Saturday 24 October 2009

Ethiopia appeals for international aid 25 years on * * By Tom Pettifor 23/10/2009

Famine (pic: Getty)

It's been a quarter of a century since the Ethiopian famine which shocked the world - and history could be about to repeat itself.

The government of Ethiopia, a country in the grip of a five-year drought, yesterday asked the international community for emergency aid to feed 6.2 million.

The request came at a meeting of donors to discuss the impact of the drought, affecting parts of East Africa.

The UN's World Food Programme said £173million will be needed in the next six months and some aid officials say the numbers of hungry could rise.

But an Oxfam report to mark the 25th anniversary of the 1984 famine - Band Aids and Beyond - warns that drought will be the norm there for the next 25 years.

And it called for a new approach to tackling the risk of disaster in the country.

HUNGER

Penny Lawrence, Oxfam's international director who has just returned from Ethiopia, said: "Drought does not need to mean hunger and destitution.

"If communities have irrigation for crops, grain stores and wells to harvest rains then they can survive."

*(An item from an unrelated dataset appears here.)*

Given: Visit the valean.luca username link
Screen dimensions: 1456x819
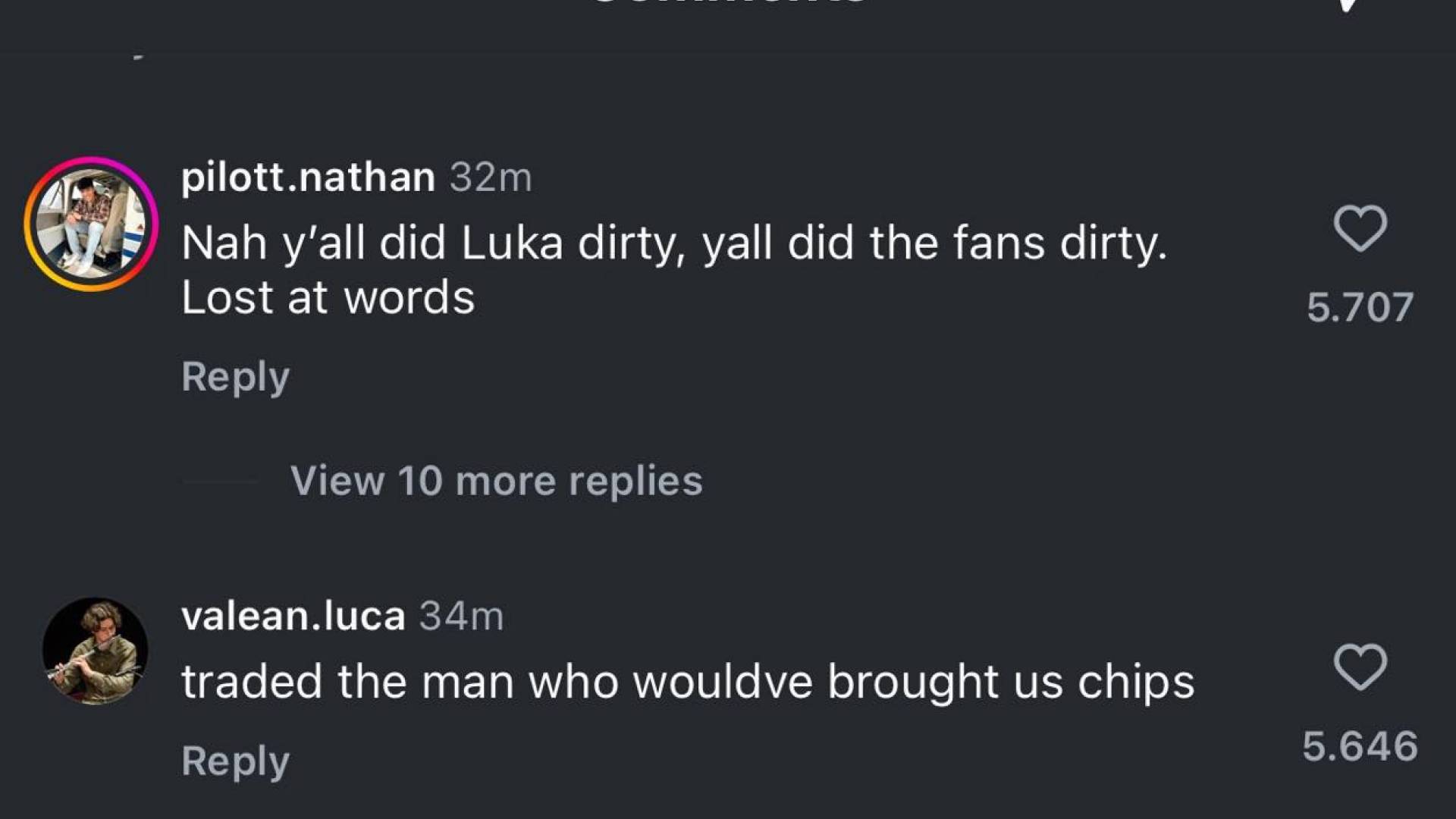Looking at the screenshot, I should 293,616.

Oxfam said lessons still had to be learned from the 1984 crisis - which led to Sir Bob Geldof and Band Aid's Do They Know It's Christmas? fundraising single followed by Live Aid in 1985.

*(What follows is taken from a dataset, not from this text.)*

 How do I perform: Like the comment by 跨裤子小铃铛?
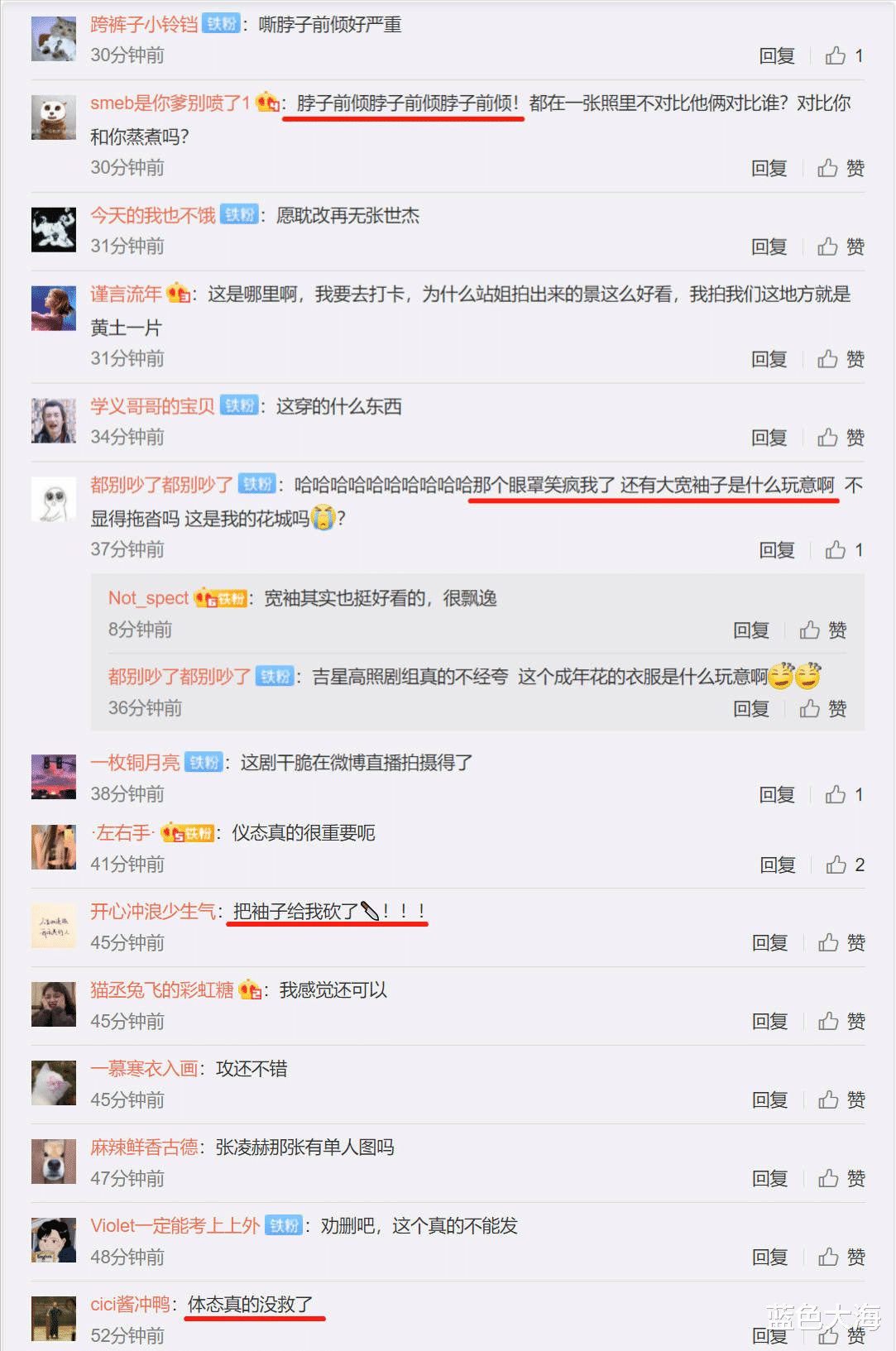coord(843,55)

It bemoaned that vital long-term strategies receive less than 1% of international aid, with too much emphasis on imported food.

Of the $3.2billion of US aid to Ethiopia since 1991, 94% is food delivered there rather than locally grown.

The report said: "Sending food aid does save lives, (but) the dominance of this approach fails to offer long-term solutions." Ms Lawrence added: "We cannot make the rains come, but there is much more that we can do to break the cycle of drought-driven disaster in Ethiopia and the Horn of Africa.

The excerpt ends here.